The Ray Rice domestic violence controversy begs questions and says something not so pleasant regarding hypocrisy in our society.
Seven months ago, the NFL’s Baltimore Ravens football star Rice assaulted his girlfriend Janay Palmer (now his wife) in an elevator of a casino in Atlantic City. The NFL subsequently announced an incredibly light two-game suspension for the three-time Pro Bowl running back on July 24.
It has taken videos of the event to cause his Baltimore Ravens team and the National Football League to apparently take this act of brutality seriously. A two-game suspension? Really? Rice knocks a woman cold with a brutal punch and his team and the NFL responds with a two-game suspension.
Better late than never, the Ravens did cut their running back a few hours after the video appeared on the web and the NFL has suspended him indefinitely.
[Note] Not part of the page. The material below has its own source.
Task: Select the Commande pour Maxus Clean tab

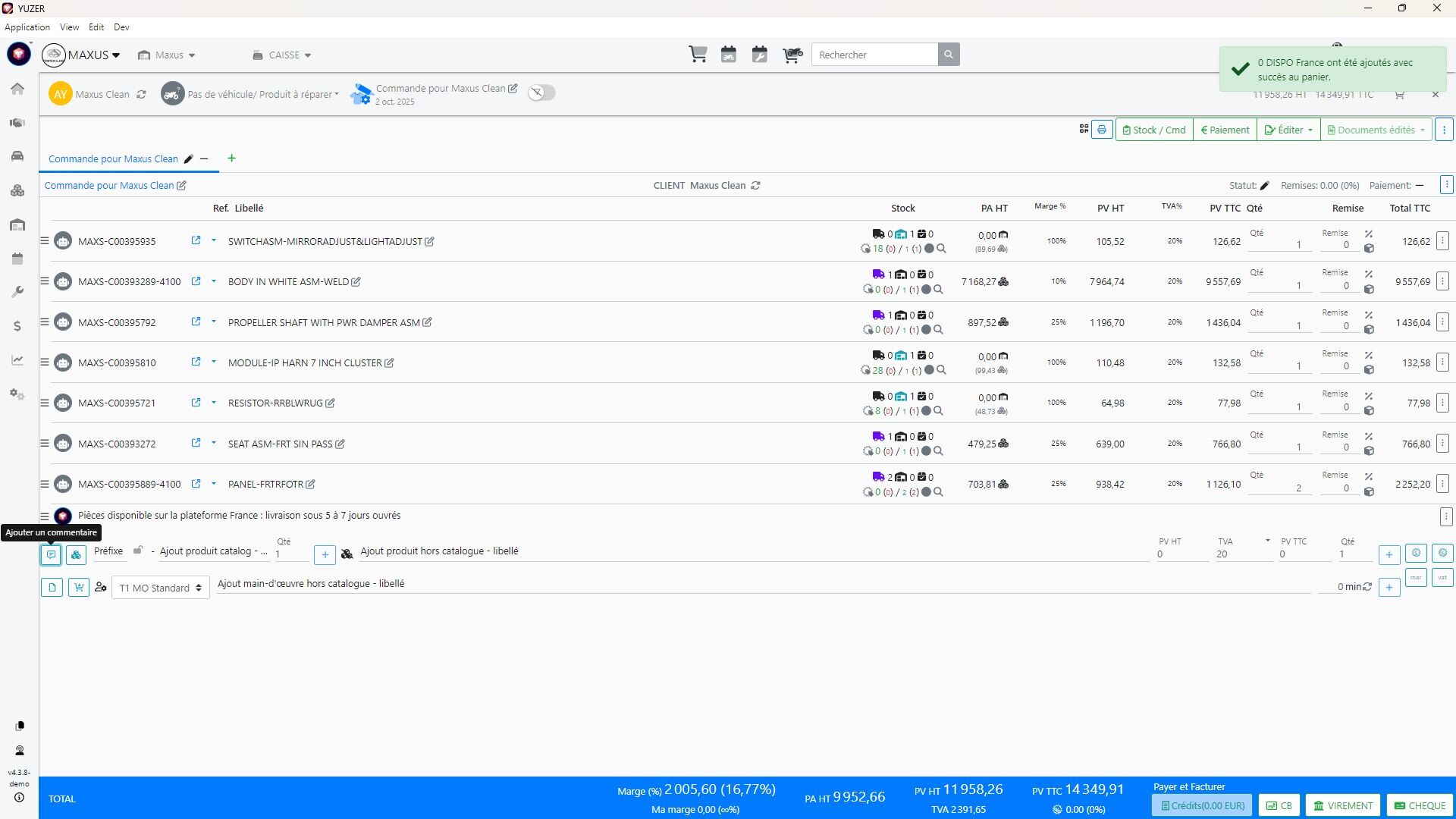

The video seems to have changed everything. Players are expressing outrage and appear ashamed and angry at the league’s inaction until its hand was forced. Sports media and the general public are, of course, full of righteous condemnation. In fact, the video element of this story has dominated sports radio since it broke.
Every right-minded person agrees, men—especially 206 lb running backs—should never punch a woman, or a man, for that matter. Let’s take that as a given, beyond defense or rationalization.
But why the apparent surprise that this has taken place? And how about the fact Janay Rice, the victim, has broken her silence and seems to be defending her husband in a message on her official Instagram account?
American football is a bone crushing game in which violence and anger is not only commonly displayed, but is expected and cheered. One need only think back to the 1985 match between the Washington Redskins and the New York Giants when Lawrence Taylor tackled former Canadian league quarterback Joe Theisman with such force Theisman's leg snapped in two. One of the most brutal things I’ve seen on or off the gridiron.
And Football, NFL style, is no less brutal in 2014.
Yet, the NFL is among the most watched and most heavily covered by the sports media. Millions enjoy it’s games on Sundays and cheer the violence along with the finer elements, of which there are many.
One wonders, however, why anyone would expect these hundreds of football players to return home on Mondays and lead normal, violence-free family lives?
Medical experts, apparently, believe repeated blows to the head will sometimes lead to some form of mental illness and even suicide. (Shortly before committing suicide, a former player for the Chicago Bears Dave Duerson reportedly asked his family to donate his brain to researchers of football injuries.)
It is no stretch at all for me to understand that some of these young men will not be able to turn off their aggression and violent behaviour just because a game has ended. And, when they can’t, domestic violence will sometimes be the result.
We pay for it, we promote it, we consume it, we reward it, on the field, but when inevitably violence occurs off the field we act surprised. And when a women is at the receiving end we are outraged. Don’t we believe in root causes?
Perhaps the saddest element of this whole sordid affair is the reaction of poor Janay Rice, the victim. This unfortunate woman seems stuck in one of the early stages of Battered Woman Syndrome: Denial or Guilt, and needs professional help to move through to Enlightenment and Responsibility as described on this Webpage. I can think of no other explanation for why she would marry a man that punched her unconscious and treated her the way we saw in the videos.
Perhaps the NFL and/or the Baltimore Ravens will help Mrs. Rice get the professional help she needs, leading to one positive result from this mess.